## ACTIVITY
Could you retype all of the records exactly, leaving out every picture?

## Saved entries
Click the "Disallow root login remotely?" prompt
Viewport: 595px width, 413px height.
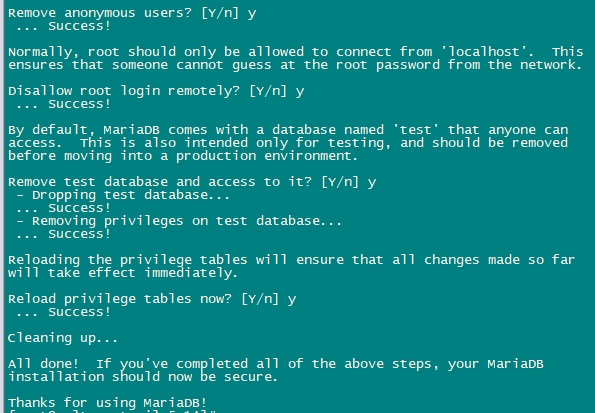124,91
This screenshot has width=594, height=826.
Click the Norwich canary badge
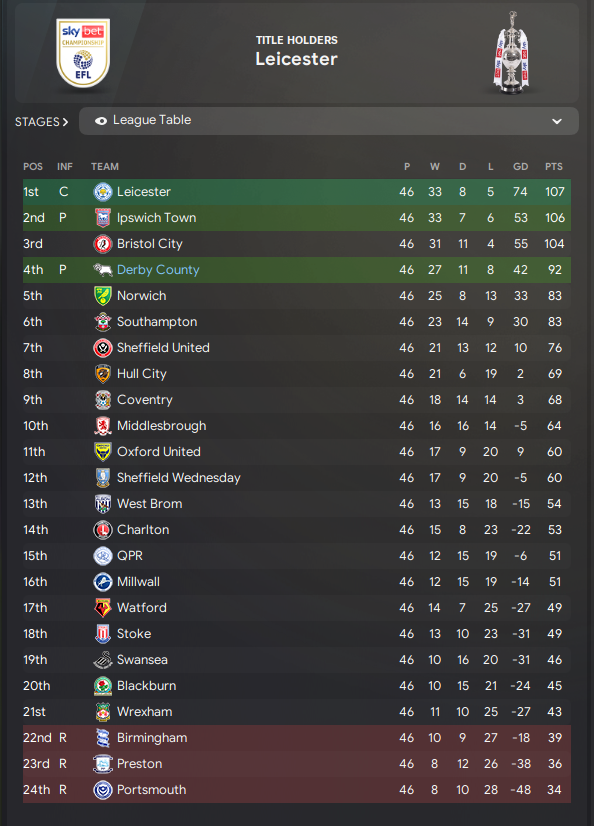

## WRITTEN SOLUTION
Click the "Disallow root login remotely?" prompt
Viewport: 595px width, 413px height.
124,91
This screenshot has width=594, height=826.
Click the Norwich canary badge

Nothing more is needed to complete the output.